> **Problems**:
1. In the court opinion below, condense the paragraph that begins "The Red Lake Band of Chippewa Indians" into a bulleted list that keeps its main facts and dates.
2. Using the court opinion below, explain in one to three sentences why the court holds that Roy cannot receive credit against her Minnesota sentence for her time in Red Lake custody.

> **Source excerpt**:
▼

HUDSON, Justice.
This case involves the issue of whether a defendant can receive custody credit against her Minnesota sentence for time spent in the custody of the Red Lake Nation. Appellant Misty Kay Roy was convicted of third-degree controlled-substance crime in 2011 in Beltrami County District Court. The district court stayed imposition of her sentence and placed her on probation. In 2017, while she was still on probation for her Minnesota offense, Roy was convicted of two gross misdemeanors in Red Lake Tribal Court. She served her sentence in the Red Lake Detention Center and was released directly to Beltrami County, because the district court had revoked her stay. Roy asked the district court to grant her credit for her incarceration time in the Red Lake Detention Center against her district court sentence for third-degree controlled-substance crime. The district court held that Roy was not entitled to custody credit for time served in Red Lake, and the court of appeals affirmed. We hold that Roy is not entitled to custody credit against her Minnesota sentence for the time she spent in Red Lake custody, because her Minnesota conviction was not the sole reason for her Red Lake custody. Accordingly, we affirm.
*344FACTS
In 2011, Roy was charged with third-degree controlled-substance crime, Minn. Stat. § 152.023, subd. 1 (2018), in Beltrami County District Court after she sold Oxycodone to a confidential informant. Roy pleaded guilty, and the district court convicted her of third-degree controlled-substance crime. The district court stayed imposition of sentence and placed Roy on probation for 20 years.
The Red Lake Band of Chippewa Indians is a federally recognized Indian tribe with a reservation within Minnesota. On July 15, 2017, Roy was charged in Red Lake Tribal Court with committing two gross misdemeanors while on the Red Lake Reservation. Roy was convicted of both counts and released pending sentencing. On September 14, 2017, Roy's corrections agent filed a probation-violation report, alleging that Roy violated her probation, in part by failing to remain law-abiding, based on her Red Lake convictions. On September 15, 2017, the district court revoked the stay of imposition of sentence for Roy's 2011 conviction. The court ordered that Roy be apprehended and taken into custody. Roy was not, however, immediately taken into Beltrami County custody. Roy was sentenced in Red Lake Tribal Court on October 5, 2017, and her sentence at the Red Lake Detention Center began on October 22. Roy was released directly from Red Lake custody to Beltrami County custody on November 12, 2017.

▲

> **Material**:

▼

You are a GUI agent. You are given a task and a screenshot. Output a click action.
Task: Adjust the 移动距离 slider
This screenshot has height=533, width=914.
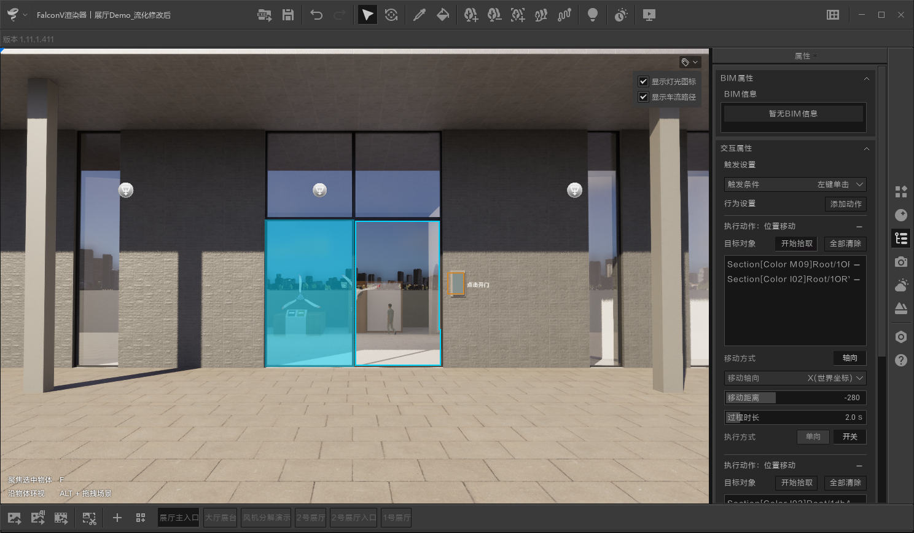pyautogui.click(x=795, y=398)
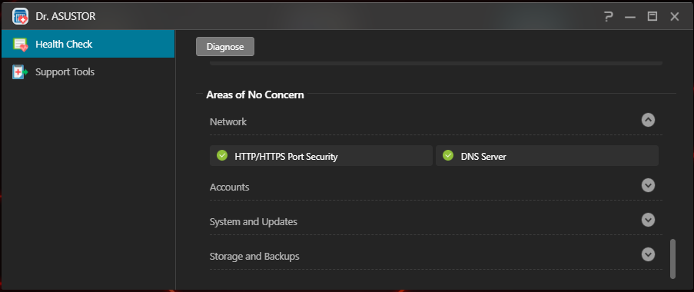Expand the Accounts section chevron
The height and width of the screenshot is (292, 694).
click(648, 185)
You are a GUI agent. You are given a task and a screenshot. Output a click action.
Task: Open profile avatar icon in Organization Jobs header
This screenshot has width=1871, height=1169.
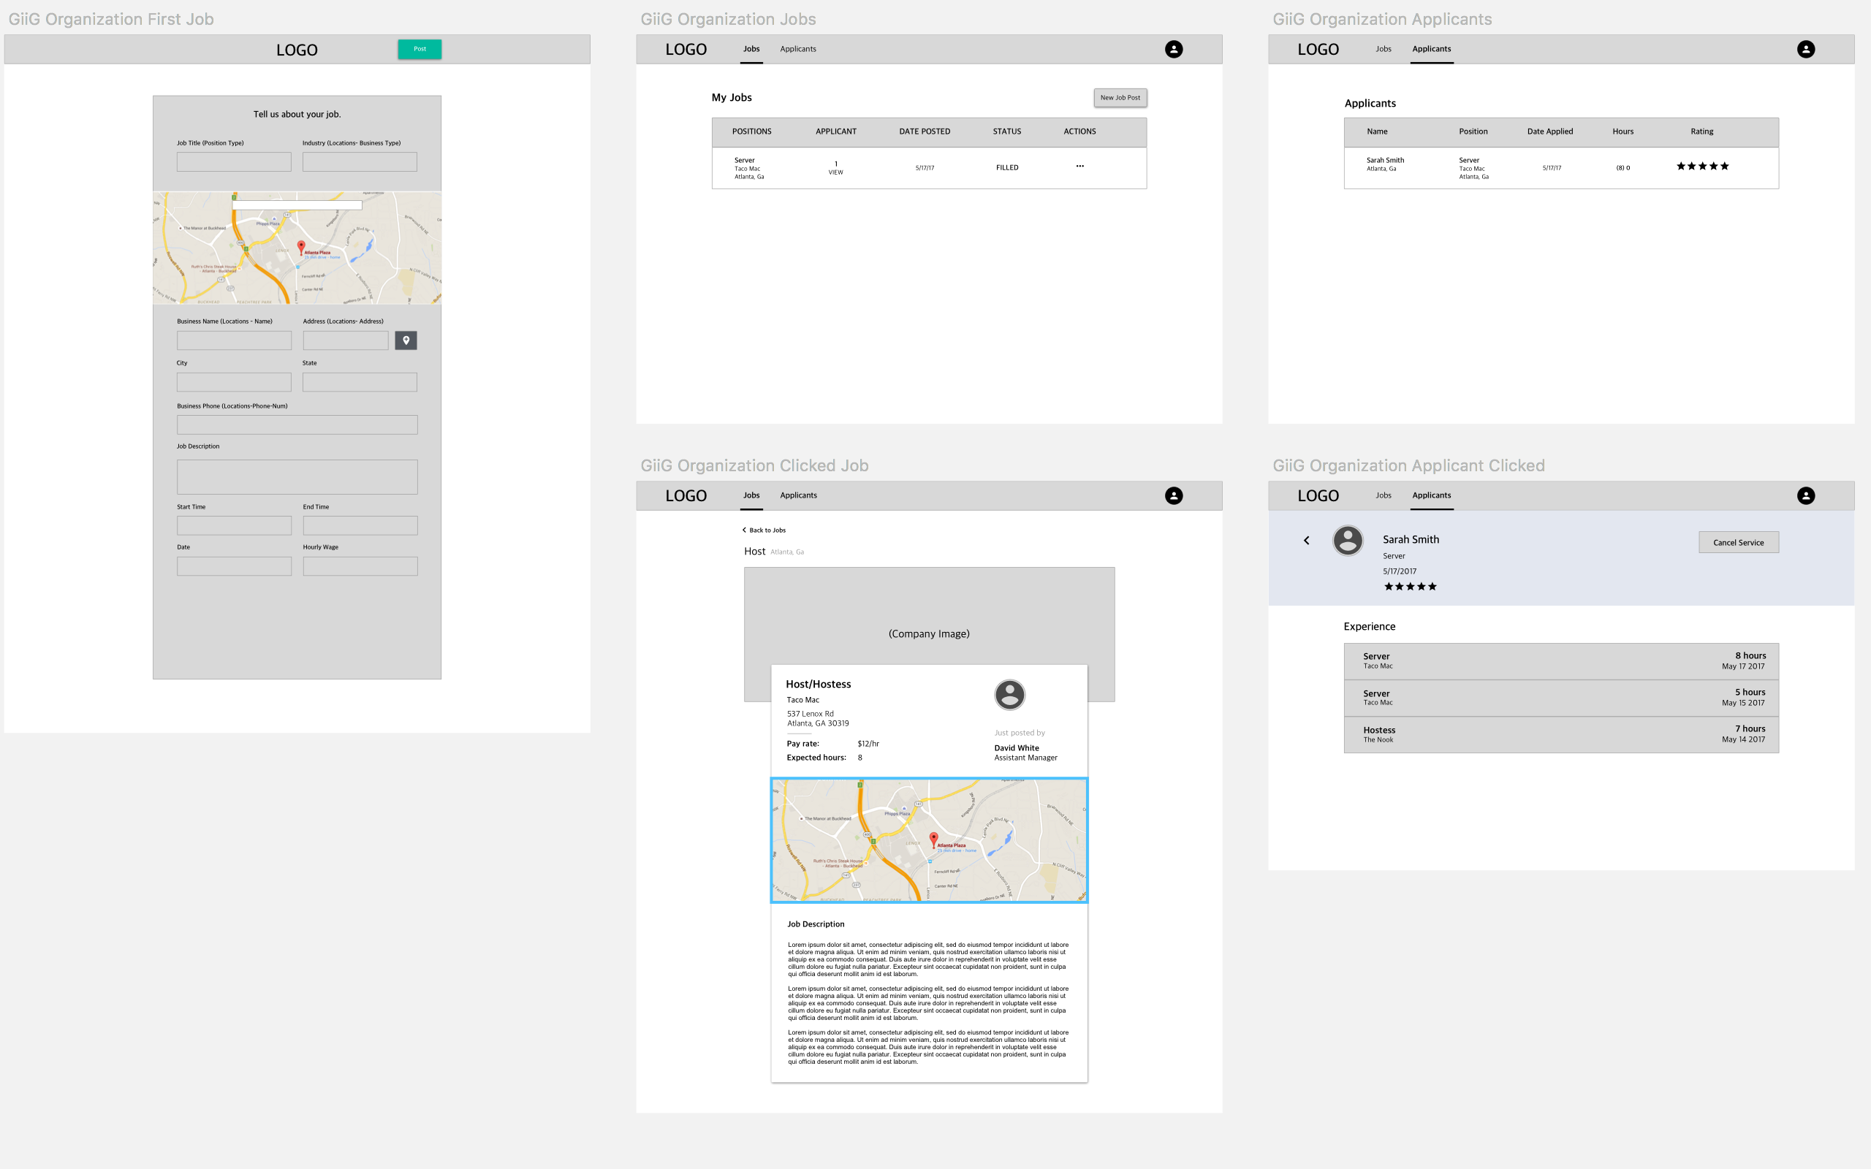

▲

> **Answers by task**:
1.
- The Red Lake Band of Chippewa Indians is a federally recognized tribe with a reservation within Minnesota.
- July 15, 2017: Roy was charged in Red Lake Tribal Court with two gross misdemeanors committed on the reservation. She was convicted of both and released pending sentencing.
- September 14, 2017: Her corrections agent filed a probation-violation report alleging, in part, that she had failed to remain law-abiding, based on the Red Lake convictions.
- September 15, 2017: The district court revoked the stay of imposition of sentence for her 2011 conviction and ordered that she be apprehended, but she was not immediately taken into Beltrami County custody.
- October 5, 2017: She was sentenced in Red Lake Tribal Court. Her sentence at the Red Lake Detention Center began on October 22.
- November 12, 2017: She was released directly from Red Lake custody to Beltrami County custody.

2. The court holds that Roy is not entitled to that credit because her Minnesota conviction was not the sole reason she was held in Red Lake custody. For that reason, the court affirms the lower courts.